Dawkins’ argues for evolution with no place for God. In former times Old School Presbyterians - think Princeton, Charles Hodge, BB Warfield - accepted evolutionary thinking on the basis that it represented the best scientific thought of the day, but of course theistic evolution (and regardless, as Dawkins himself acknowledges, evolution has nothing to say about the origins of life itself, nor for that matter the purposes of life). Listen to the Princeton divine, AA Hodge on the matter: (Hodge was another of your typical 5 point Calvinists who affirmed both the inerrancy and sufficiency of Scripture)

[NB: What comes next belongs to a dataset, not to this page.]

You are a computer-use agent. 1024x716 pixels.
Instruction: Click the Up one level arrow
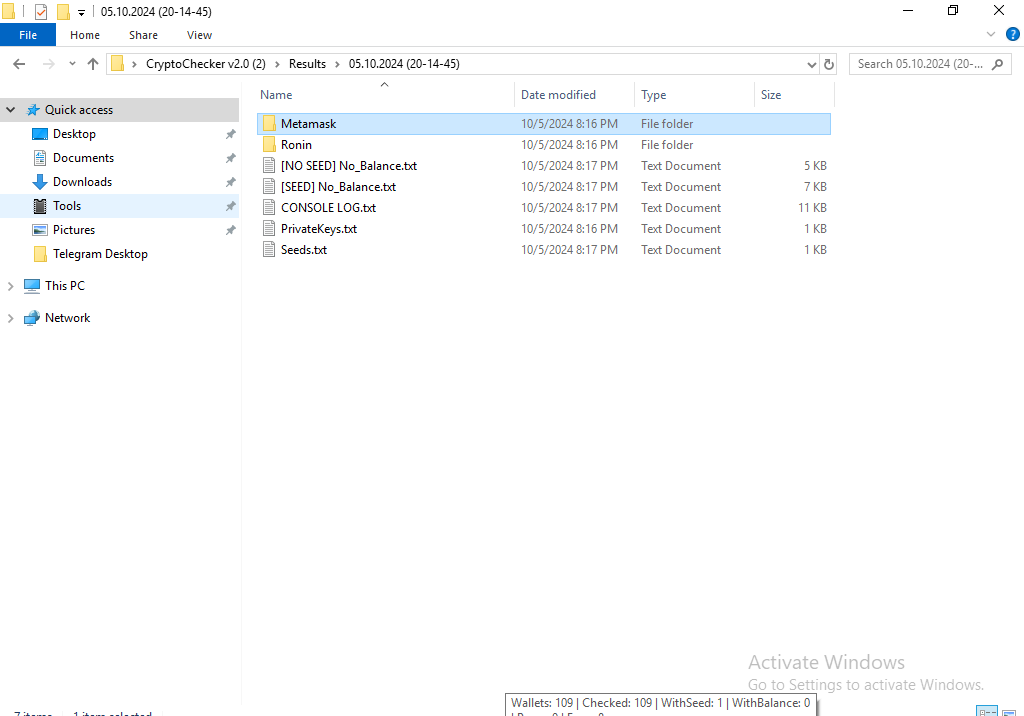93,64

“Evolution considered as the plan of an infinitely wise Person and executed under the control of His everywhere present energies can never be irreligious; can never exclude design, providence, grace, or miracles. Hence we repeat that what Christians have cause to consider with apprehension is not evolution as a working hypothesis of science dealing with facts, but evolution as a philosophical speculation professing to account for the origin, causes, and ends of all things” (quoted in “The Princeton Theology 1812-1921, p 235, an anthology compiled by Mark Noll)

Living on 2008 we now know that evolution is no longer the impregnable fortress it once was. And so with integrity, despite Dawkins et a, I am able to describe myself the way I have in respect of these matters.

Well there are as I say other things Dawkins quotes concerning “fundamentalists” that if he reports correctly, I for one wish to distance myself from. The problem with Dawkins is that he tars every Christian with words and actions of some very outlandish examples of Christians. The way he treats Mother Theresa is disgraceful.

I will now turn to an analysis of Chapter 8 and request that this thread not be turned into a YEC/TE slanging match despite whatever provocation I have given, because the powers that be will DEAD HORSE the thread.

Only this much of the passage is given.